TRY IT: Copy the entries below word for word, leaving out the pictures.

RECORDED DATA:
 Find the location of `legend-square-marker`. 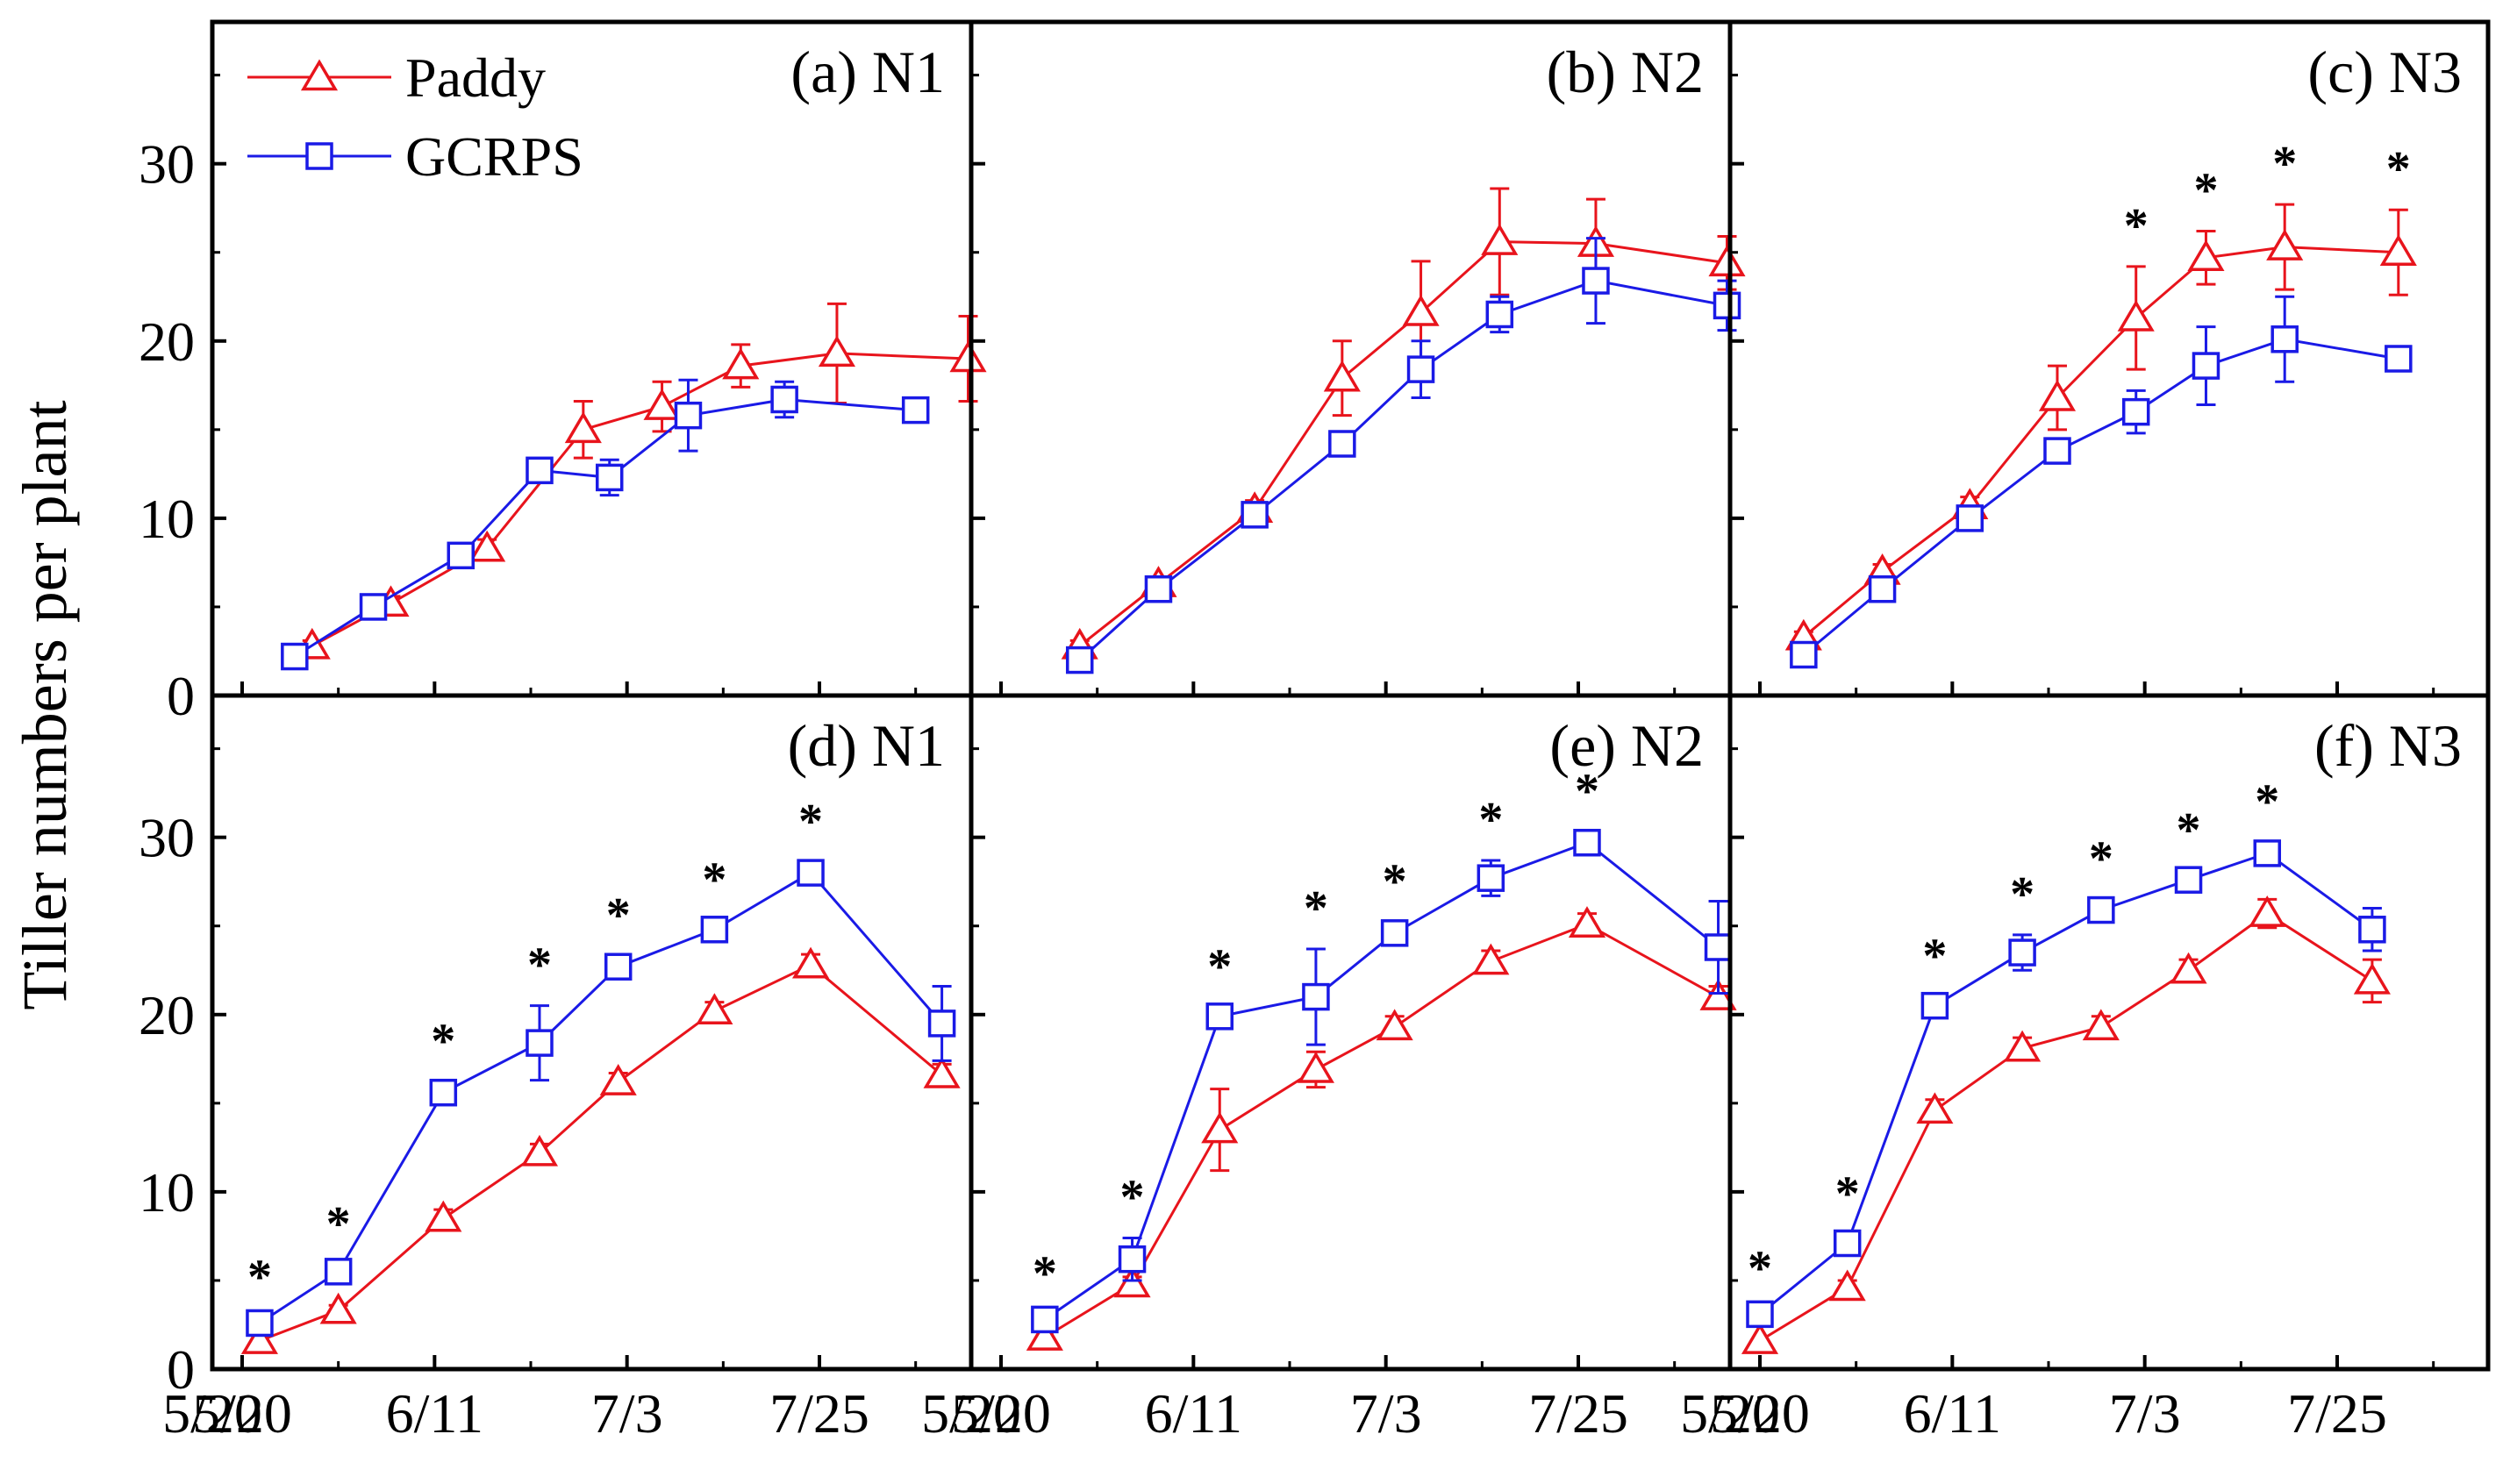

legend-square-marker is located at coordinates (319, 156).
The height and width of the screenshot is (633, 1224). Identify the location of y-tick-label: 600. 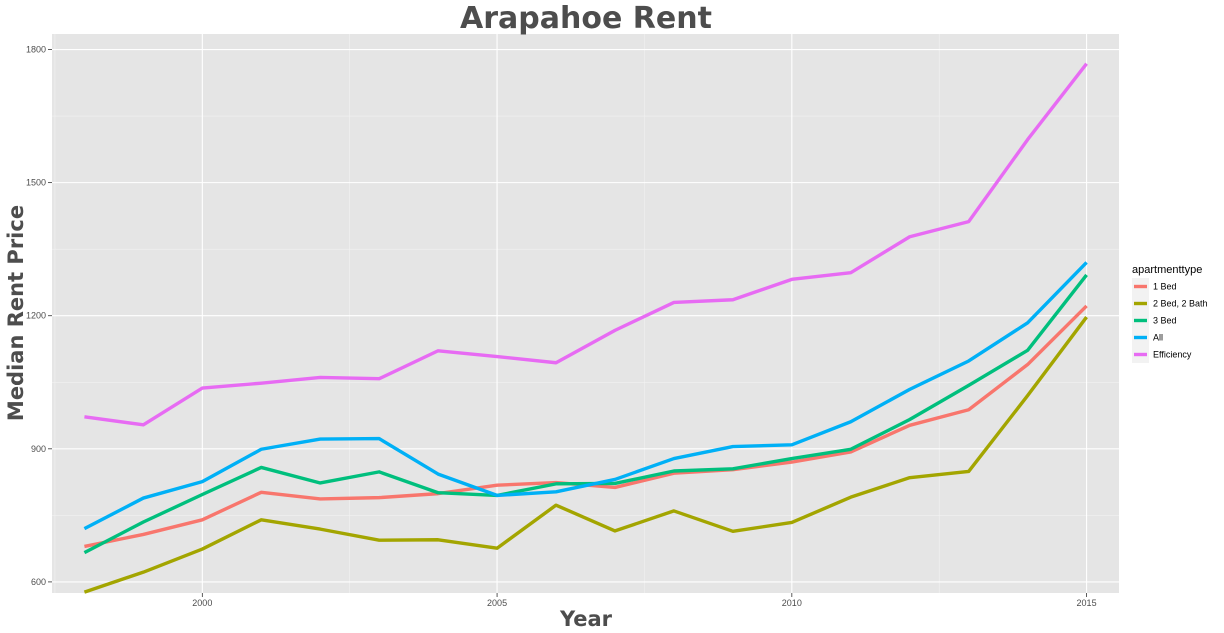
(38, 582).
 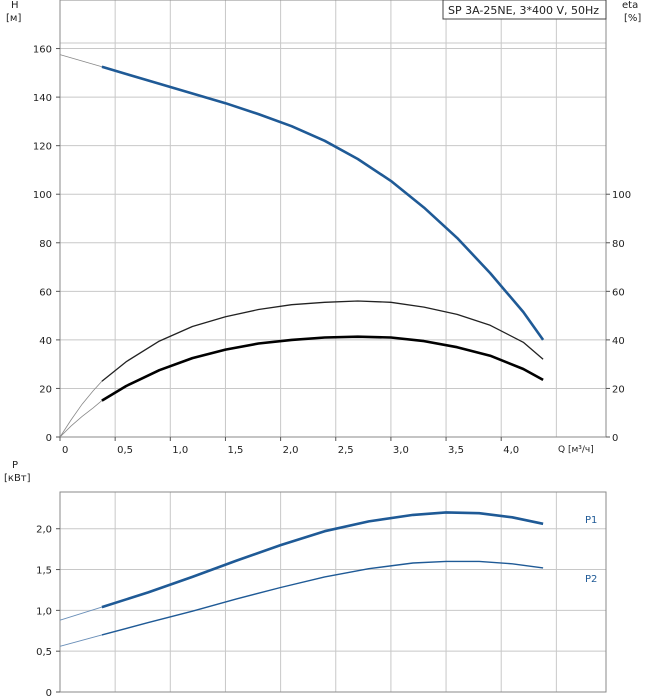 What do you see at coordinates (46, 390) in the screenshot?
I see `h-tick-label: 20` at bounding box center [46, 390].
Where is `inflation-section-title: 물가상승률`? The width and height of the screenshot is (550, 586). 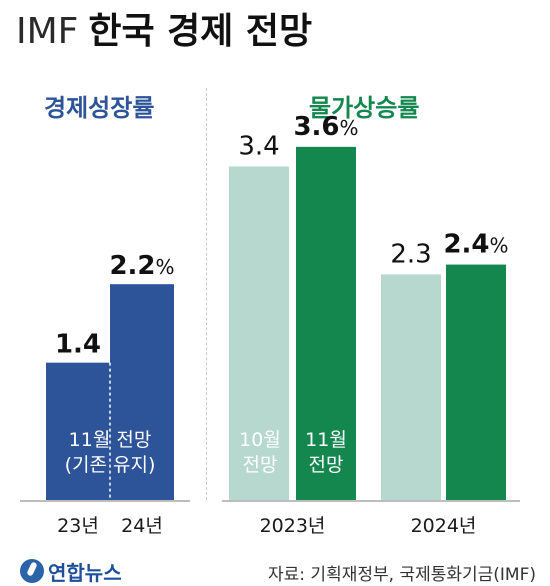
inflation-section-title: 물가상승률 is located at coordinates (364, 108).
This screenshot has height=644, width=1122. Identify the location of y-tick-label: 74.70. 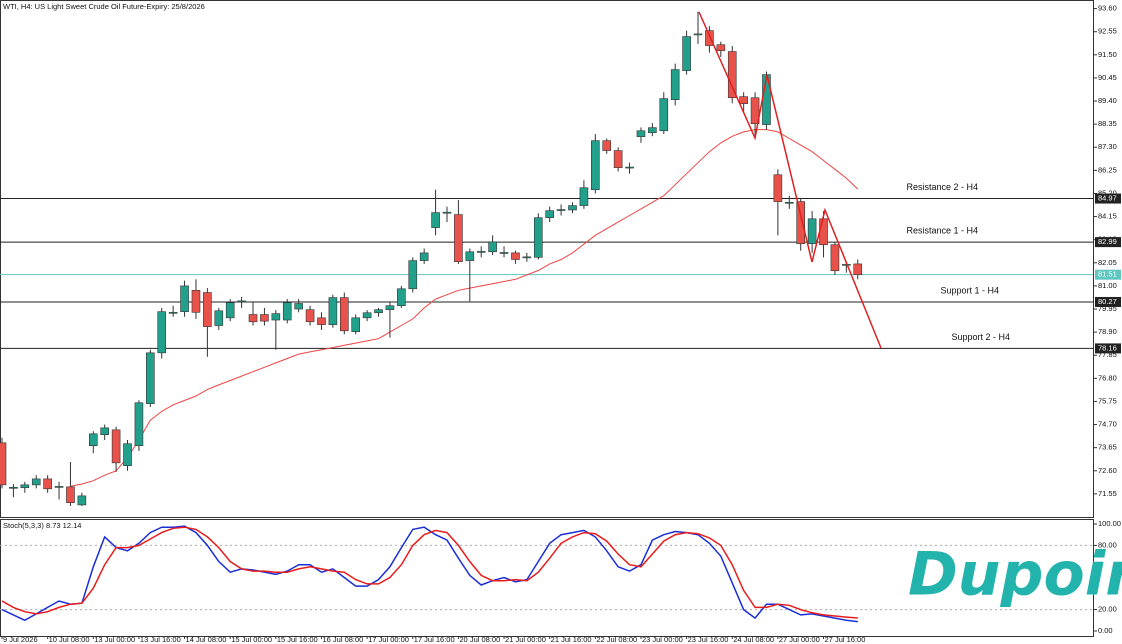
(1108, 424).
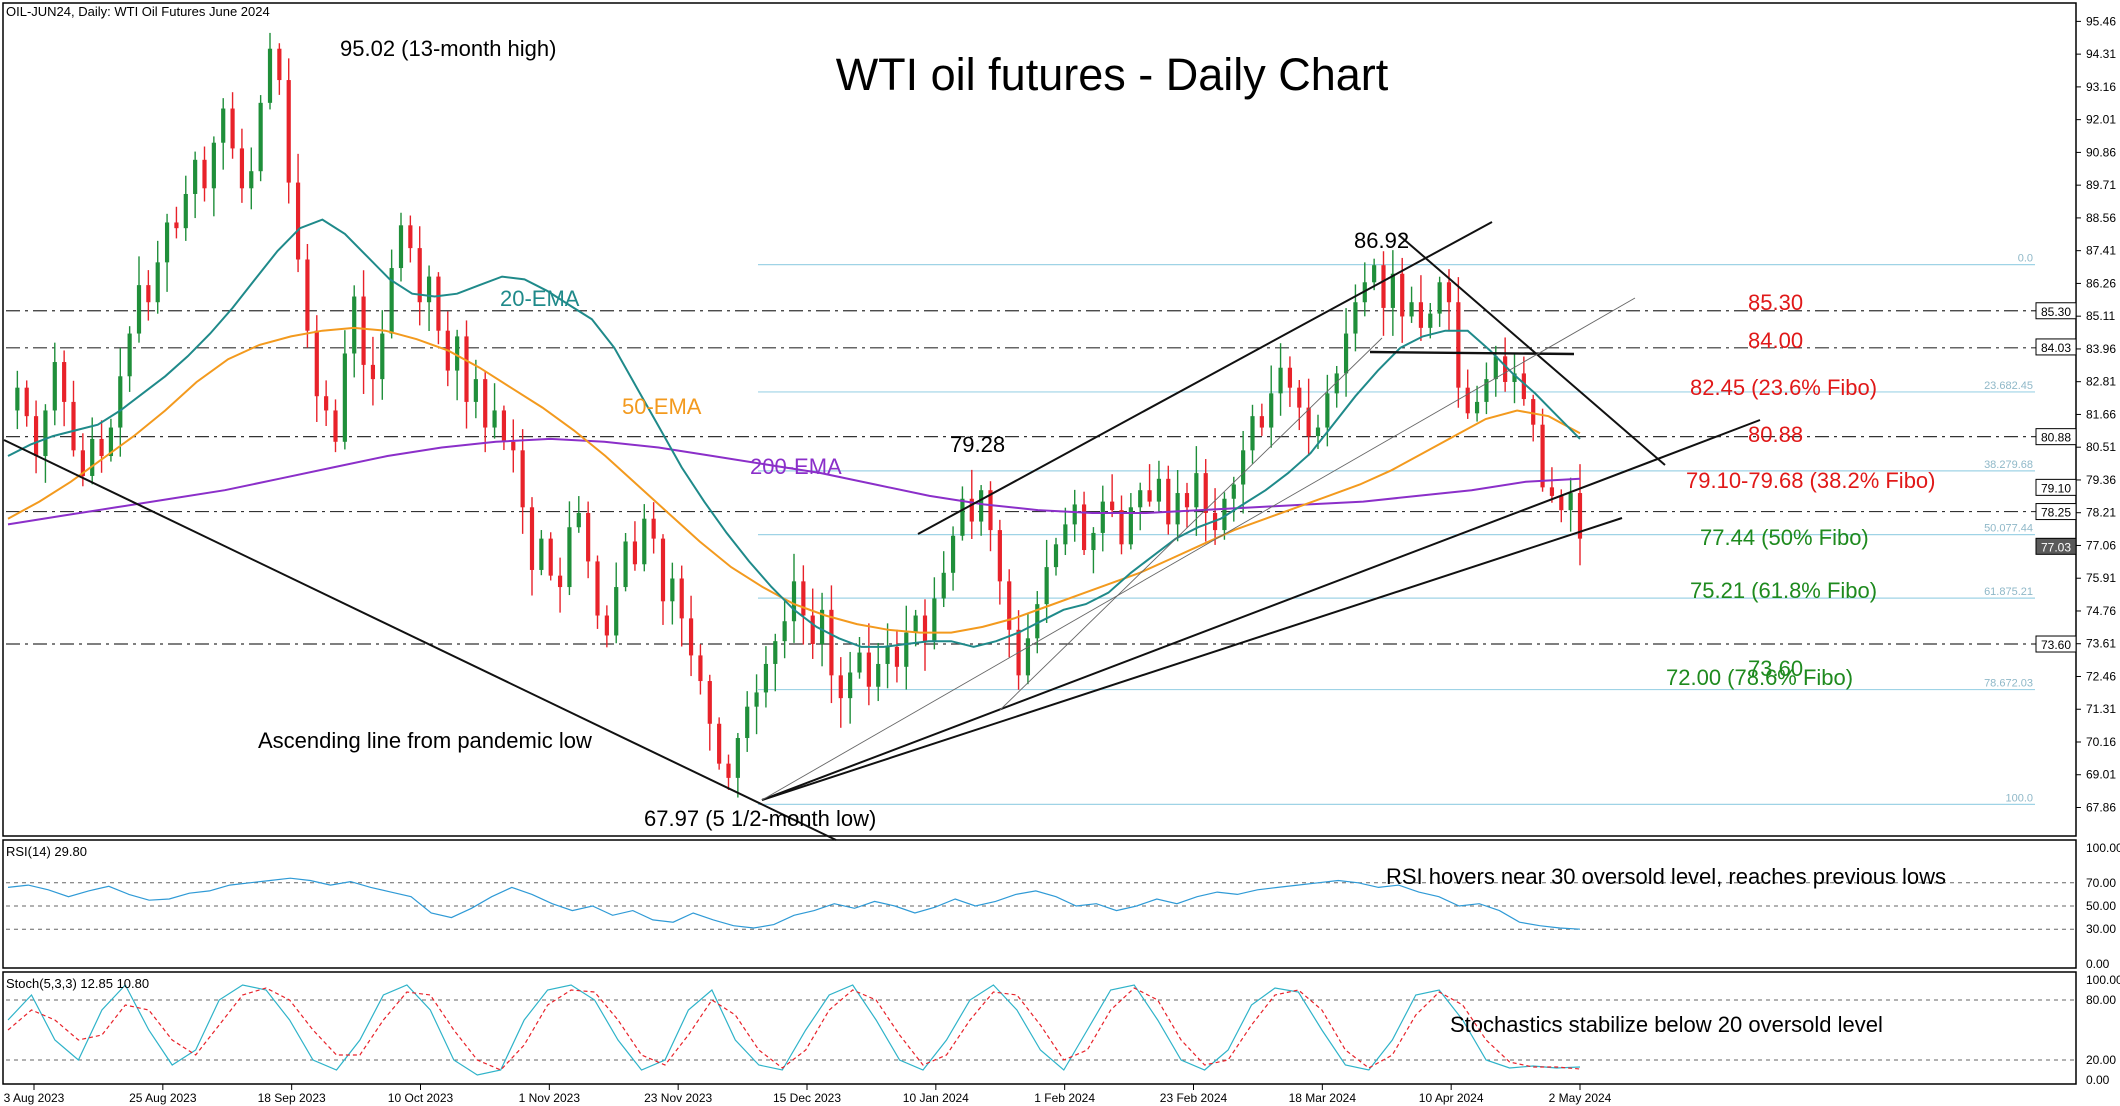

WORKED SOLUTION:
 Find the location of `legend-square-marker`. 

legend-square-marker is located at coordinates (319, 156).
The height and width of the screenshot is (633, 1224). Identify the location of y-tick-label: 600. 
(38, 582).
  What do you see at coordinates (46, 390) in the screenshot?
I see `h-tick-label: 20` at bounding box center [46, 390].
Where is `inflation-section-title: 물가상승률`? The width and height of the screenshot is (550, 586). 
inflation-section-title: 물가상승률 is located at coordinates (364, 108).
This screenshot has height=644, width=1122. Identify the location of y-tick-label: 74.70. 
(1108, 424).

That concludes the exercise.